* **DATA EXCERPTS**
=-=-=

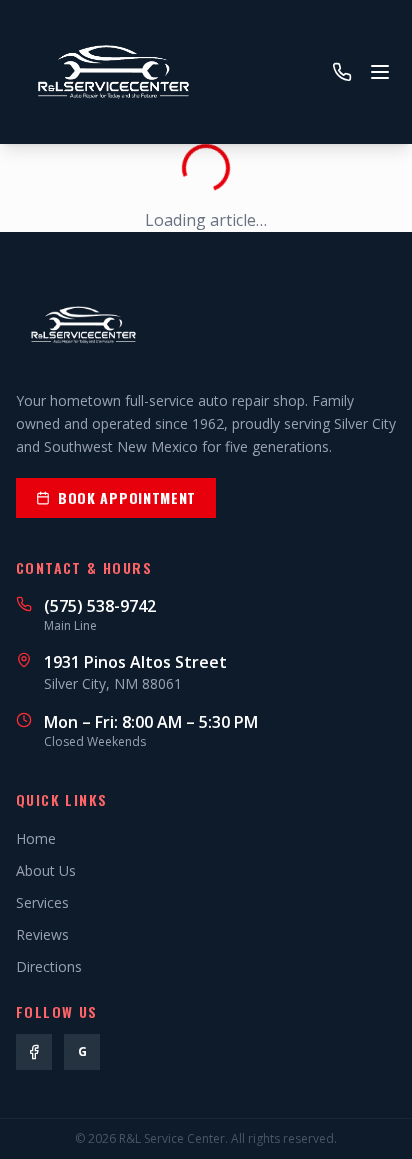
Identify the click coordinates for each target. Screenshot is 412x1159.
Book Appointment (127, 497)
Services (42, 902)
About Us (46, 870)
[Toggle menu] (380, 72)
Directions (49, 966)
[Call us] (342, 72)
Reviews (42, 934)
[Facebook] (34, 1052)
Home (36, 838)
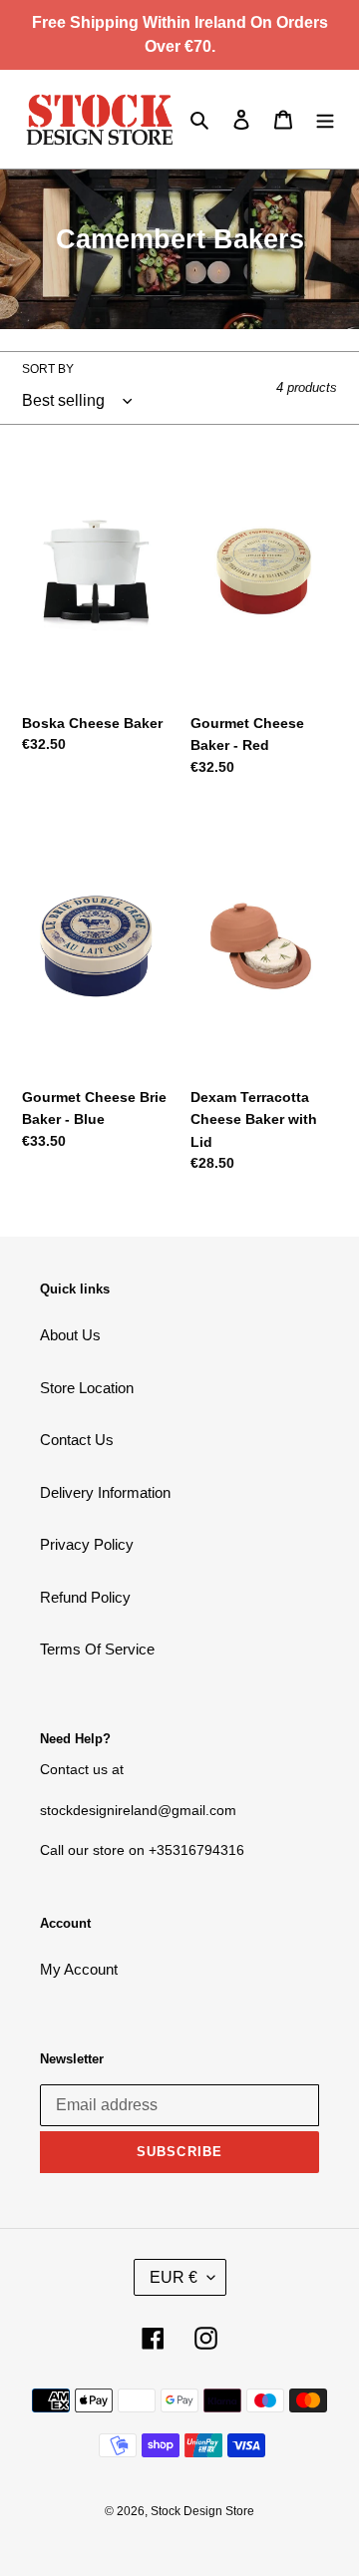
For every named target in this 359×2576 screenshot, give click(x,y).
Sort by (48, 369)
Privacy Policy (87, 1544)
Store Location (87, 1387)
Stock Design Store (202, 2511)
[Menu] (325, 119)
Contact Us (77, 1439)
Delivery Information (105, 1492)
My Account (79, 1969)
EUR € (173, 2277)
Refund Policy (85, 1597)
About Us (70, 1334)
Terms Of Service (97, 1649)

=-=-=

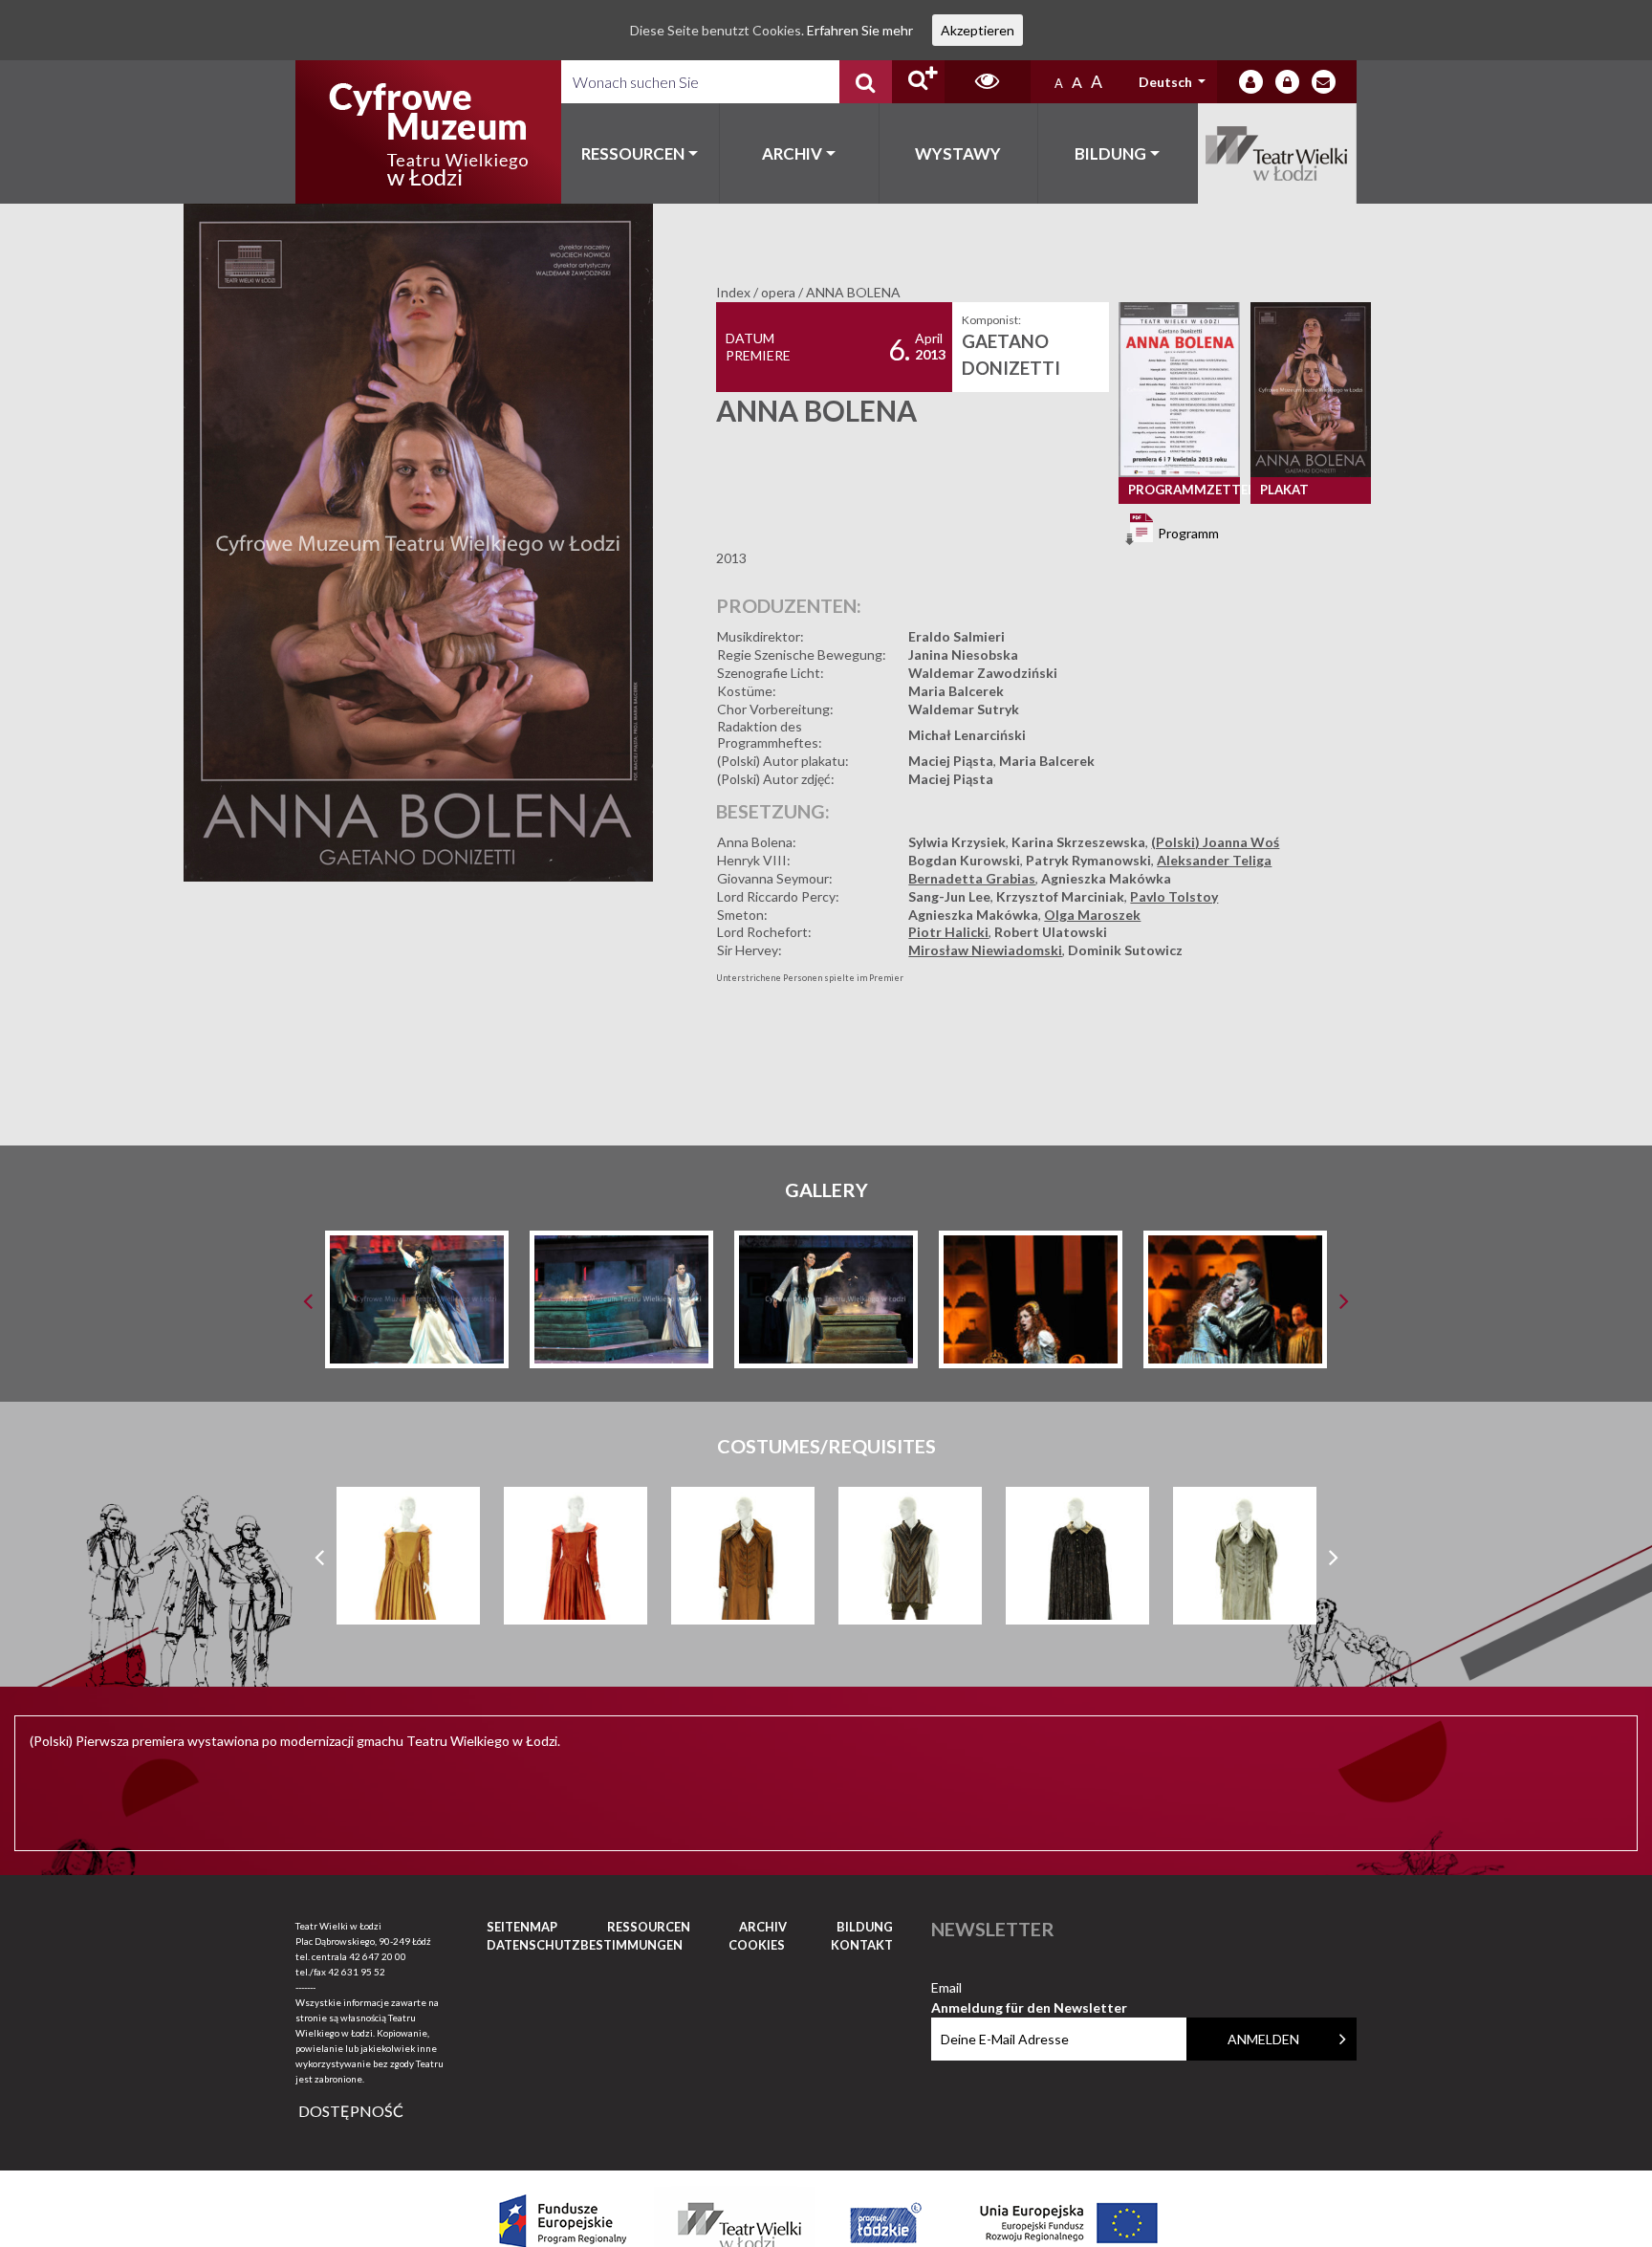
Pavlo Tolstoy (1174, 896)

=-=-=

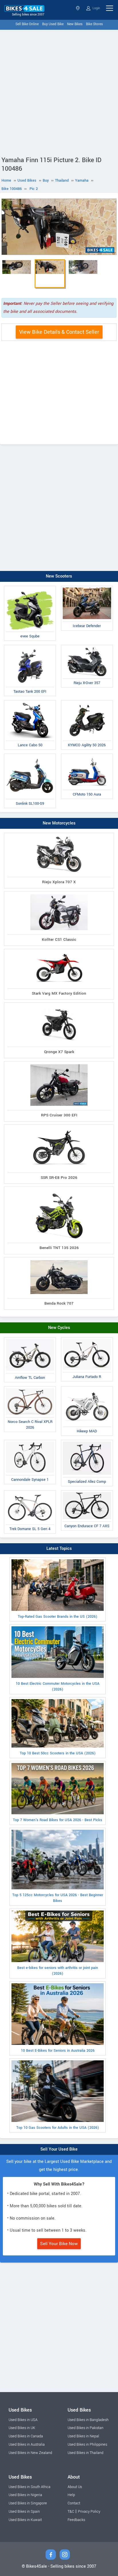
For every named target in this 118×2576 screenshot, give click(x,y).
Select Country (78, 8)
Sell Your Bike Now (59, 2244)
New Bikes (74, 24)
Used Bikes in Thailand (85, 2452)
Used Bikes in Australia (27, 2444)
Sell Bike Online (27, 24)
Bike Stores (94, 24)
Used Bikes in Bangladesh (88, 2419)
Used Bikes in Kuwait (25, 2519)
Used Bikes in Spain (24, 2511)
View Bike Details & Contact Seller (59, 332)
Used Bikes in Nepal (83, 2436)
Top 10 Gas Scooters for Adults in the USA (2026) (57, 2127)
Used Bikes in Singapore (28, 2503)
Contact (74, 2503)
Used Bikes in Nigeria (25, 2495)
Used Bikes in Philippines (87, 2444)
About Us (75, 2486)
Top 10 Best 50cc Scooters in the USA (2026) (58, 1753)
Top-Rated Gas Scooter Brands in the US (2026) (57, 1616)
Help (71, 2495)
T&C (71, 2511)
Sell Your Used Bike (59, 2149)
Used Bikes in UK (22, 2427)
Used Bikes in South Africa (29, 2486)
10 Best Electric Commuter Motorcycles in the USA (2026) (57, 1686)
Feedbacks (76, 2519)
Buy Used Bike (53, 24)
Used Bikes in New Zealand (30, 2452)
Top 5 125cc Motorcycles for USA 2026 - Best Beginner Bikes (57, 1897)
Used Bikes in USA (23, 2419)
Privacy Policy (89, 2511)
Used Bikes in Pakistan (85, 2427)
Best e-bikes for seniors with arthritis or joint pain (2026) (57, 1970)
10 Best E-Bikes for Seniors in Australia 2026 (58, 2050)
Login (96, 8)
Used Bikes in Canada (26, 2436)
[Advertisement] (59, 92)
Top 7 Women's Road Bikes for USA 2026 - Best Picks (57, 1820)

=-=-=

* **TASK TO CARRY OUT**
Both the line containing "Used Bikes in South Africa (29, 2486)" and the line containing "Top 5 125cc" belong in the answer. Print them and every line above that falls between them exactly, and no others.

* **TASK RESULT**
Used Bikes in South Africa (29, 2486)
10 Best Electric Commuter Motorcycles in the USA (2026) (57, 1686)
Feedbacks (76, 2519)
Buy Used Bike (53, 24)
Used Bikes in New Zealand (30, 2452)
Top 5 125cc Motorcycles for USA 2026 - Best Beginner Bikes (57, 1897)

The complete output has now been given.